Толстой заранее передал текст пьесы историкам для ознакомления через художницу В. Ходасевич, которая затем сопровождала писателя на чтения. По ее словам, Толстой с тревогой говорил ей по дороге, что многие будут «придираться»[345]. Очень похоже, что в этих чтениях Толстой участвовал вынужденно. На них присутствовала жена историка Веселовского Ольга Александровна, которая 15 июня 1942 г. писала родственнице: «Пьеса Толстого очень эффектна, сценична, хватает за жабры, но «с точки зрения историка…в высшей степени бесцеремонна». Но не на пьесу рассердился Степан Борисович. А на общий дифирамбный, гимновосторженный хор реверансов, какими была встречена эта пьеса историками! Как ни странно, сказать это о Ст. Бор-че, но он до простодушия искренне сердился и негодовал («Им до истории никакого дела нет!»)… Автор не справился со своим оппонентом. Он поступил умно: просто отмахнулся и спрятался за общие фразы. (О том, что пьеса уже одобрена и копья ломать уже ни к чему – не так грубо, но смысл совершенно этот.) Интересно – как она будет поставлена в Малом театре? Успех она, вероятно, иметь будет. Пьеса сценична и эффектна.

И как замечательно великолепно прочел Толстой свою пьесу! Даже я, которая слушала ее невольно сквозь призму оскомины от нее Ст. Бор-ча, была зачарована авторской блистательной читкой. И дернула его нелегкая писать именно об Иване Грозном!»[346]

Какая «нелегкая» дернула Толстого писать о царе, мы теперь знаем. Знаем и то, что Алексей Николаевич, похоже, блефовал, прозрачно намекая слушателям, что пьеса уже «одобрена» и принята к постановке. Но даже такая строгая зрительница не в силах была отрицать артистизм чтения и колдовское очарование языка пьесы.

→ **ДАННЫЕ**:
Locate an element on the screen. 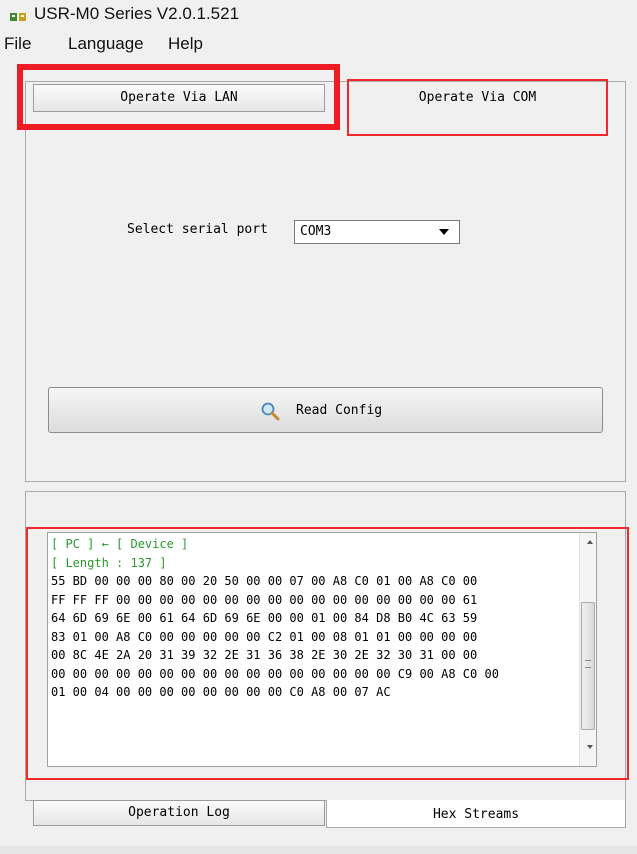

→ **ЗАДАНИЯ**:
[1] Назовите всех людей, которые упомянуты по имени или фамилии в тексте о чтениях пьесы Толстого. Одного и того же человека учитывайте один раз.
[2] Продолжите текст о чтениях пьесы Толстого с того места, где он заканчивается.

→ **ОТВЕТЫ**:
[1]
1. Алексей Николаевич Толстой
2. Художница В. Ходасевич
3. Историк Веселовский, Степан Борисович
4. Ольга Александровна, жена Веселовского
5. Иван Грозный

[2]
Пока шли все эти обсуждения, фрагмент пьесы был опубликован в газете «Литература и жизнь» 21 марта 1942 г. Вскоре рукопись оказалась в московской типографии, а 16 апреля она уже была подписана к печати (т. е. прошла редактуру и цензуру) и напечатана в количестве 200 экземпляров, т. е. – на правах рукописи. Заметим, что отдельные исследователи творчества Толстого малый тираж книги признанного корифея советской литературы, академика и дважды лауреата Сталинской премии трактуют как сигнал угрозы и даже как оскорбление писателя[347]. На самом деле печатание нового произведения типографским способом, но в небольшом количестве экземпляров в те времена было распространенной практикой. Это делалось в тех случаях, когда тиражирование на пишущей машинке объемного текста оказывалось слишком трудоемким, а саму книгу по тем или иным причинам нельзя было или до определенного времени не имело смысла широко распространять. Двести экземпляров вполне хватало для рассылки членам Политбюро, различным идеологическим и государственным инстанциям, а также коллективам одного-двух столичных театров, готовых приступить к работе над пьесой. То есть в партийных, театральных и художественных кругах ждали очередного шедевра от сталинского любимца, пишущего по его личному заказу. Но при этом крупные функционеры от идеологии (А.А. Жданов, А.С. Щербаков, М.Б. Храпченко) знали, что эту тематику Сталин контролирует лично и что его мнение о пьесе еще не получено, а забегать вперед «самого» опасно.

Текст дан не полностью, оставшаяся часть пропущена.